§ **Dataset records**:
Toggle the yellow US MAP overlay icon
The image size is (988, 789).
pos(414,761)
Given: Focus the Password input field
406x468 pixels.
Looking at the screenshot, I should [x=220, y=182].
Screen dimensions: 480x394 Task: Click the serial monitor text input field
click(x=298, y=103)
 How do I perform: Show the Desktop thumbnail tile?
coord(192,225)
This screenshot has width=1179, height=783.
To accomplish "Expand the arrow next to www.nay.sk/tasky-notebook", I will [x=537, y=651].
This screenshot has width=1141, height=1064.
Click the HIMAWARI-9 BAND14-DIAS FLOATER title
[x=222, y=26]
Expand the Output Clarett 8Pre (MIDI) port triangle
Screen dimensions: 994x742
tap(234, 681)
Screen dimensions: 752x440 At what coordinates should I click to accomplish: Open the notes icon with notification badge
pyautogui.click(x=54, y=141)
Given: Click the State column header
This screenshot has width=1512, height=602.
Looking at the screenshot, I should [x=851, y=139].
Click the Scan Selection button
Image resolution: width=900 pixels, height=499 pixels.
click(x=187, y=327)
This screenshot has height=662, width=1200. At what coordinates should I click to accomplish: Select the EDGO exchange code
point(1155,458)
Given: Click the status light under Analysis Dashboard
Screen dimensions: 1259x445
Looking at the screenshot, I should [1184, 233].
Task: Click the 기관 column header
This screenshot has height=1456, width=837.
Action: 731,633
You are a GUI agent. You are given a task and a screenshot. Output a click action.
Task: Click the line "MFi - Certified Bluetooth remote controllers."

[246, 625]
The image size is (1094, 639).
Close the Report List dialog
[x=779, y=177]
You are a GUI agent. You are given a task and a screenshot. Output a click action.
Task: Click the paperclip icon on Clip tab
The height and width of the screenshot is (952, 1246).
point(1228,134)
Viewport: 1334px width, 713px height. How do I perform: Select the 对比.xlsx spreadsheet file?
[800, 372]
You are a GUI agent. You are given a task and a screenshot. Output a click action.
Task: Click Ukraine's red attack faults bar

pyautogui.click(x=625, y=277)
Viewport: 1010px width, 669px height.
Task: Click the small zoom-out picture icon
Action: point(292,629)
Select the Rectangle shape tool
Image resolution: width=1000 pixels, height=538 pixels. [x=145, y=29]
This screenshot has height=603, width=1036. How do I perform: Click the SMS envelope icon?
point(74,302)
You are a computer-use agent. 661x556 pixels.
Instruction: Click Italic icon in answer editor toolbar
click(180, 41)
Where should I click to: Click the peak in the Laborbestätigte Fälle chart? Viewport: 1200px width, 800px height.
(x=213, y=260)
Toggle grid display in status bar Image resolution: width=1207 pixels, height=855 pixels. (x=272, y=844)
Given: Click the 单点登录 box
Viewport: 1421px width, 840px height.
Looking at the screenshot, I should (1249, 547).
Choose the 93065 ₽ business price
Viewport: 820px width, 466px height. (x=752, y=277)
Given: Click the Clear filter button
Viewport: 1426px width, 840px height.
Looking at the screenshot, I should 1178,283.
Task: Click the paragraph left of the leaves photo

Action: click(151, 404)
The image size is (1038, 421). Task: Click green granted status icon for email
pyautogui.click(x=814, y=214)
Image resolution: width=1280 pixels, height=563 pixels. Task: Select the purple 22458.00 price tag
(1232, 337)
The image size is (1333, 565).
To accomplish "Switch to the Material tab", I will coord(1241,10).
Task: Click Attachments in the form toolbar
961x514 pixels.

§ **What you have to do**: List the lines of the material in which the word "header" occurs.

§ **Exercise response**:
Given: Click the State column header
Task: Click the 기관 column header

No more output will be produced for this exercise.